Der Peavey Vypyr X2 tritt als modernisierte Version der beliebten Vypyr-Serie mit überarbeitetem Design und einem verbesserten Lautsprecher auf. Eine breite Auswahl an Amp-Simulationen und Effekten sorgt für vielseitige Klangoptionen des kompakten 1×12“ Combos. Klanglich deckt der Verstärker ein großes stilistisches Spektrum ab und eignet sich für E-Gitarre, Akustikgitarre und sogar Bass. Dadurch empfiehlt sich der Vypyr X2 als vielseitiger Allrounder für Übungseinheiten, Homerecording und Proben.

- überzeugende Clean- und High-Gain-Sounds
- einfache Bedienung
- flexibel
- guter Preis
- lauter Plopp beim Einschalten
- Verbindungsprobleme mit der Mobile-App

Abmessungen, Ausstattung, Gewicht und Bedienung des Peavey Vypyr X2
Der Peavey Vypyr X2 kommt in einem schwarzen Gehäuse mit den Maßen 545 × 255 × 450 mm (B x T x H) und legt handliche 13,4 kg auf die Waage. Die Bedienelemente präsentieren sich auf der Oberseite in Form von drei Reglern mit Druckfunktion, die den Instrumenten- oder Stompbox-Typ, das Amp-Modell und den Effekt bestimmen. Durch Drücken der Potis gelangt man zur Editierfunktion. Rechts daneben gibt es die klassischen Amp-Regler mit Pre- und Post-Gain sowie einem Dreiband-EQ. An der linken Außenseite befinden sich vier Buttons, über die das angeschlossene Instrument und dessen jeweils vier Presets ausgewählt werden. Neben E-Gitarren-Voreinstellungen bietet der Amp Optionen für Akustikgitarre oder Bass.

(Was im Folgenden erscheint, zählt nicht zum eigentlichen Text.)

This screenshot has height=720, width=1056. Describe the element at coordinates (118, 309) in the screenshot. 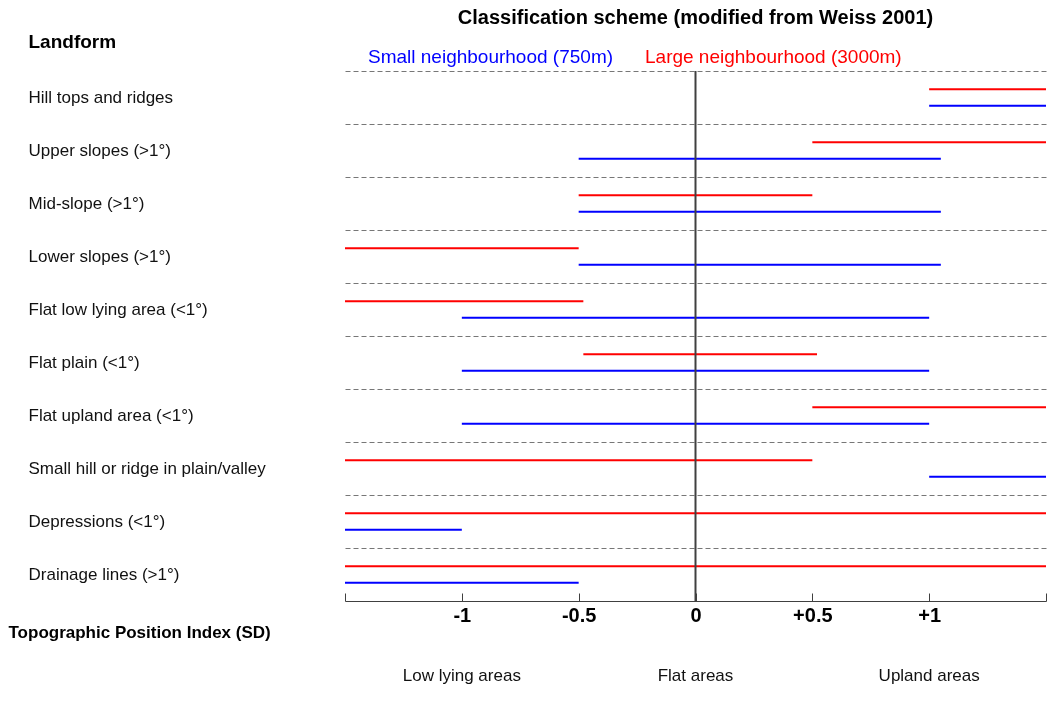

I see `y-tick-label: Flat low lying area (<1°)` at that location.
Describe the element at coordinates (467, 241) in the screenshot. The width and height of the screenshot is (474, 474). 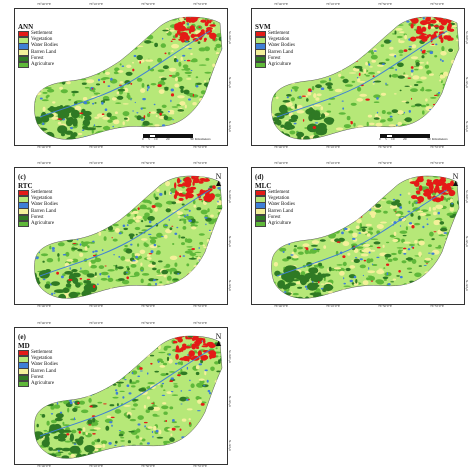
I see `latitude-label: 9°5'0"N` at that location.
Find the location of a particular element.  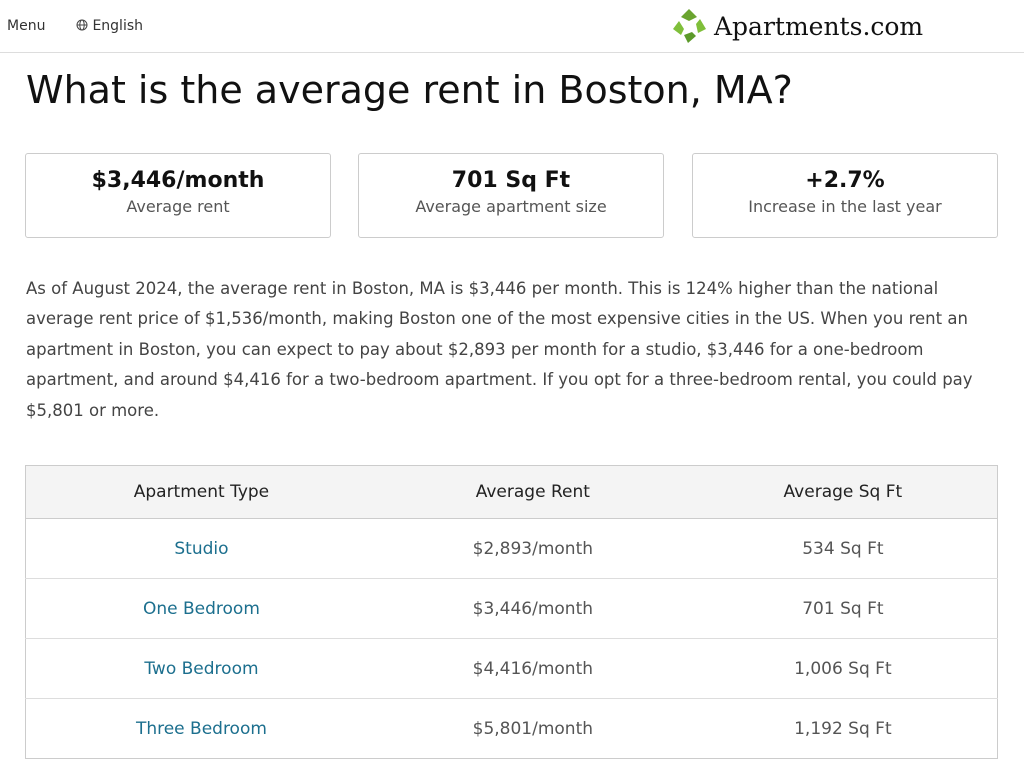

page-title: What is the average rent in Boston, MA? is located at coordinates (410, 90).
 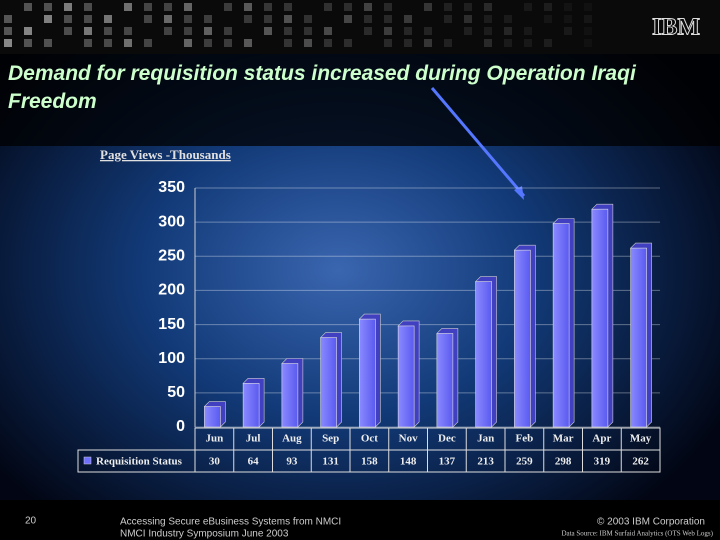 I want to click on slide-number: 20, so click(x=31, y=522).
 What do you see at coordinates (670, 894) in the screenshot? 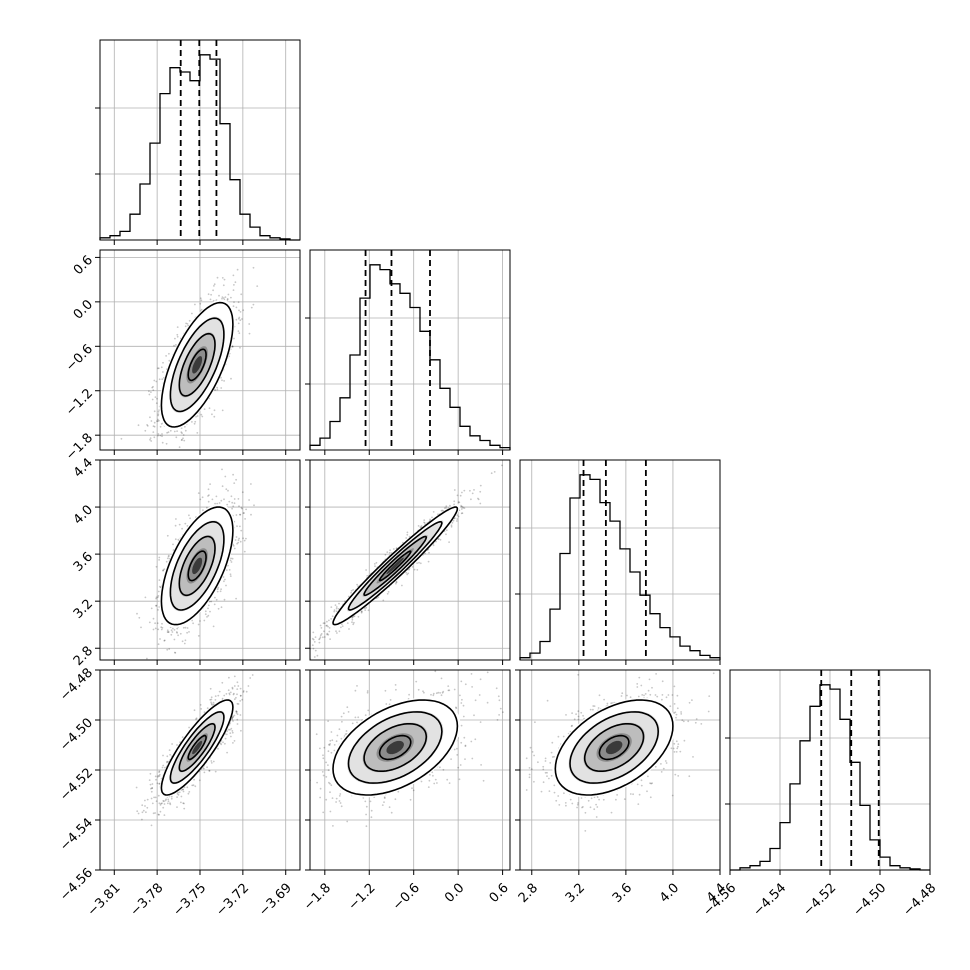
I see `x-tick-label: 4.0` at bounding box center [670, 894].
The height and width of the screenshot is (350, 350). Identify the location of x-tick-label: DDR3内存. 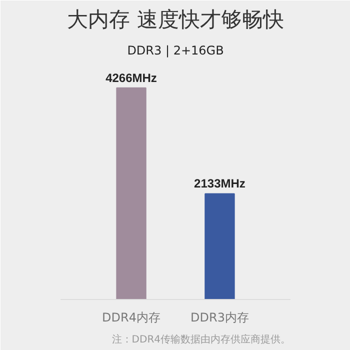
(220, 317).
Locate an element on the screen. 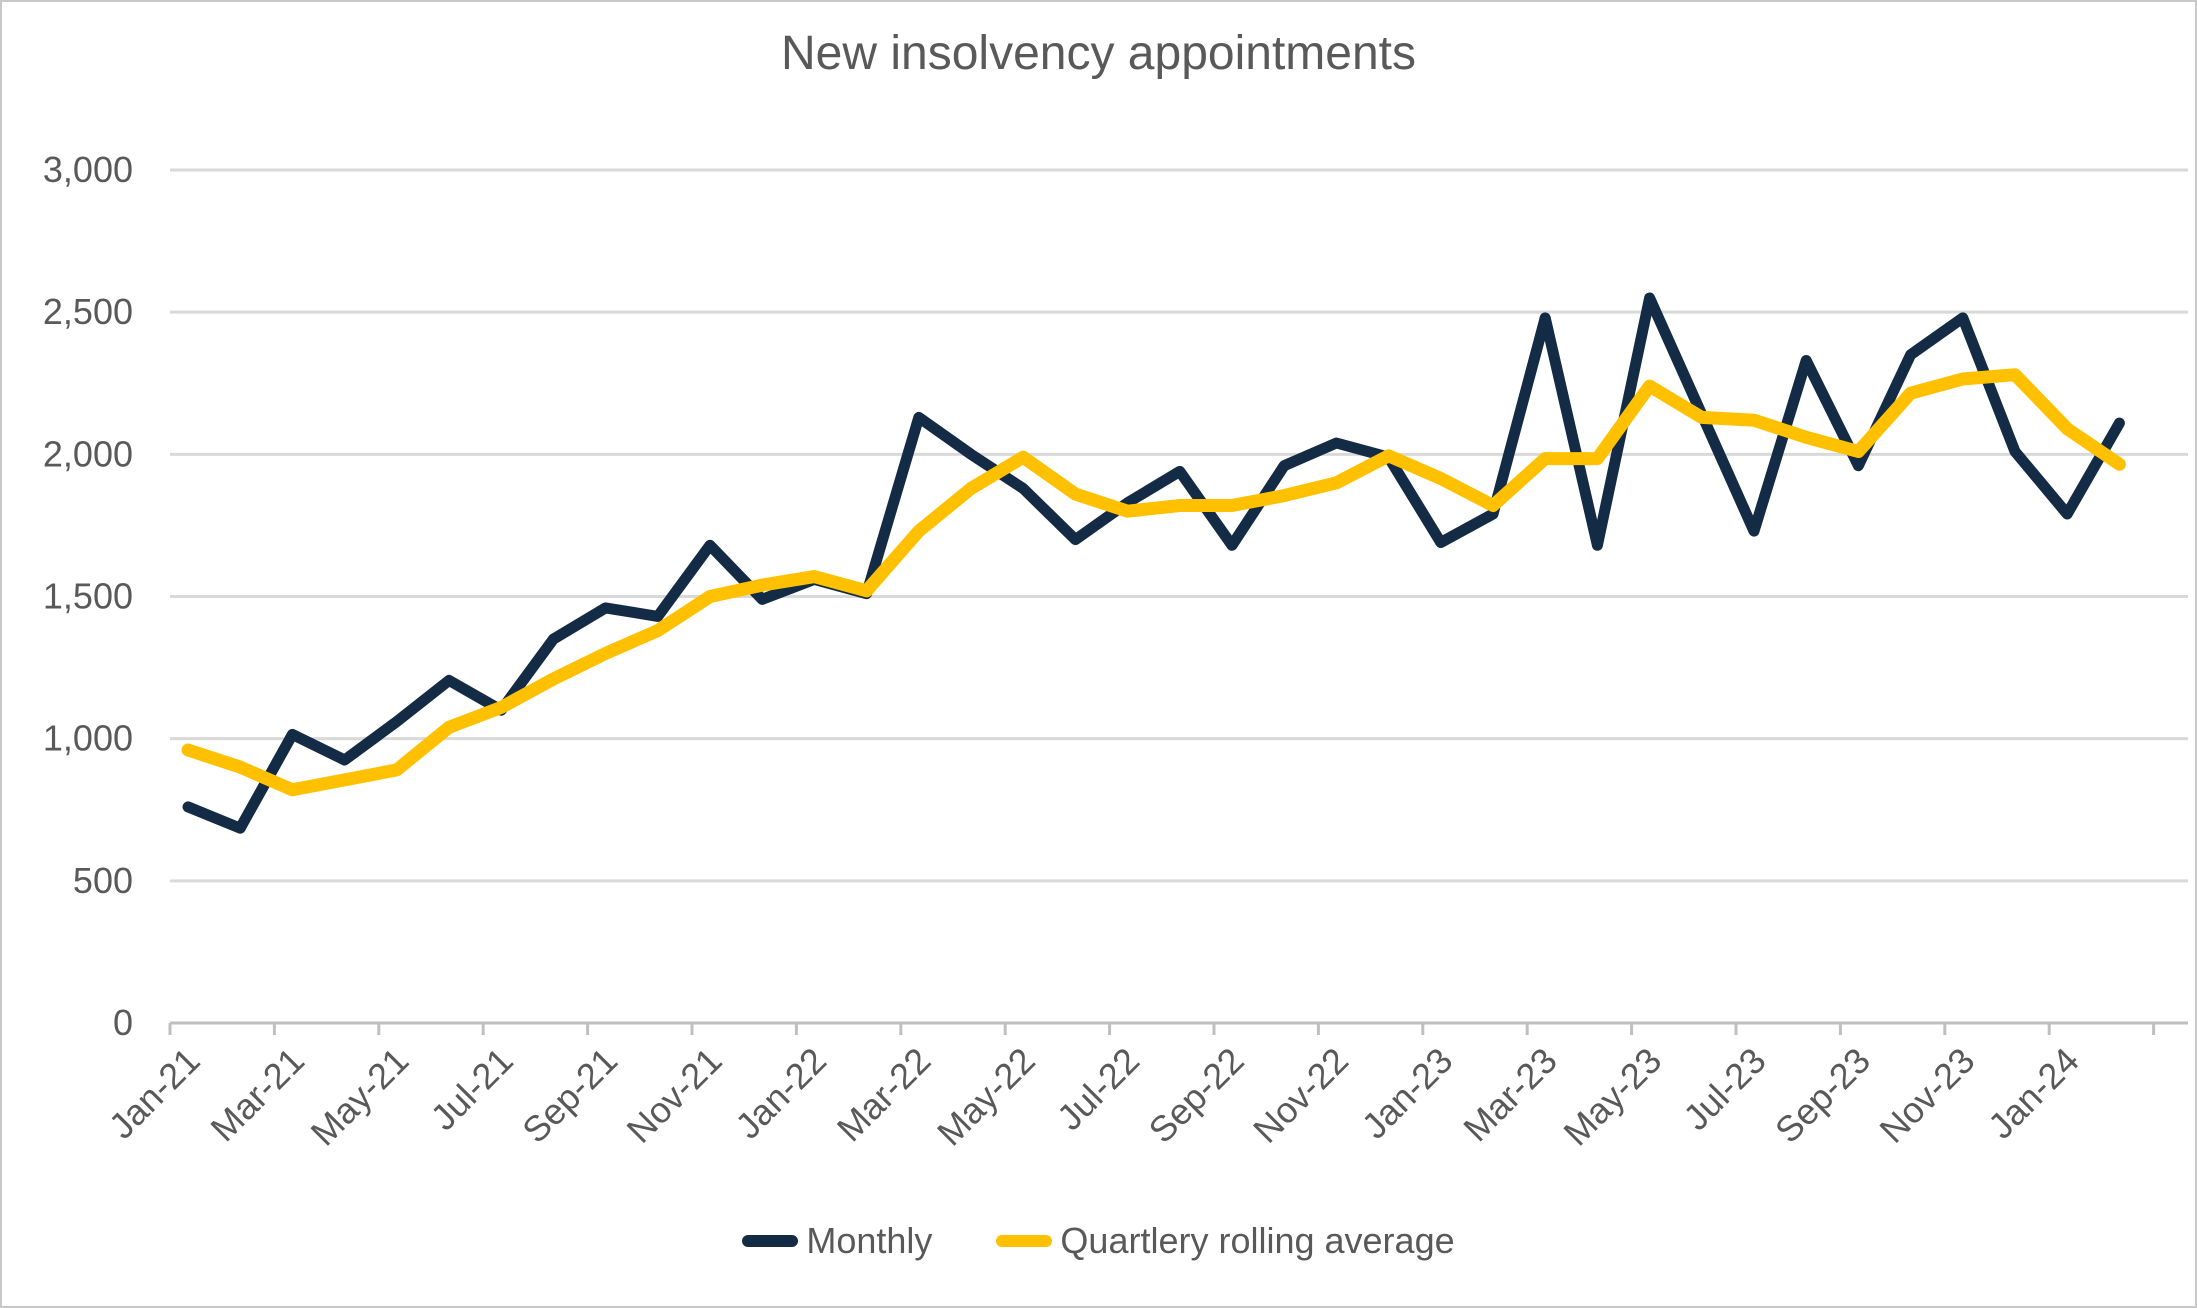 The width and height of the screenshot is (2197, 1308). legend-item-rolling-average: Quartlery rolling average is located at coordinates (1226, 1241).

Praxistaugliche Konnektivität für heimisches Üben
Der Peavey Vypyr X2 ist als handlicher Übecombo ausgelegt, und das zeigt sich auch an den sinnvoll gewählten Anschlussoptionen. Neben dem Input verfügt der Amp über einen Phones-Out, einen Aux-Eingang sowie eine Bluetooth-Option. Diese ermöglicht es beispielsweise, Backingtracks von einem Mobilgerät über den Amp wiederzugeben. Die rückseitig angebrachte 5-Pol-Buchse erlaubt den Anschluss des optional erhältlichen Sanpera-Footcontrollers.
Peavey Vypyr X2 – Direktzugriff statt Softwarepflicht
Im Gegensatz zu vielen anderen Modeling-Amps lassen sich beim Vypyr sämtliche Editierfunktionen direkt am Gerät durchführen. Versteckte Parameter, die ausschließlich über eine zusätzliche Software zugänglich wären, gibt es somit nicht. Ergänzend stellt Peavey mit Vypyr Edit Mobile dennoch einen Editor für iOS- und Android-Geräte bereit. Im Test kam es jedoch wiederholt zu Verbindungsproblemen, die sich im Verlauf des Reviews leider nicht dauerhaft beheben ließen.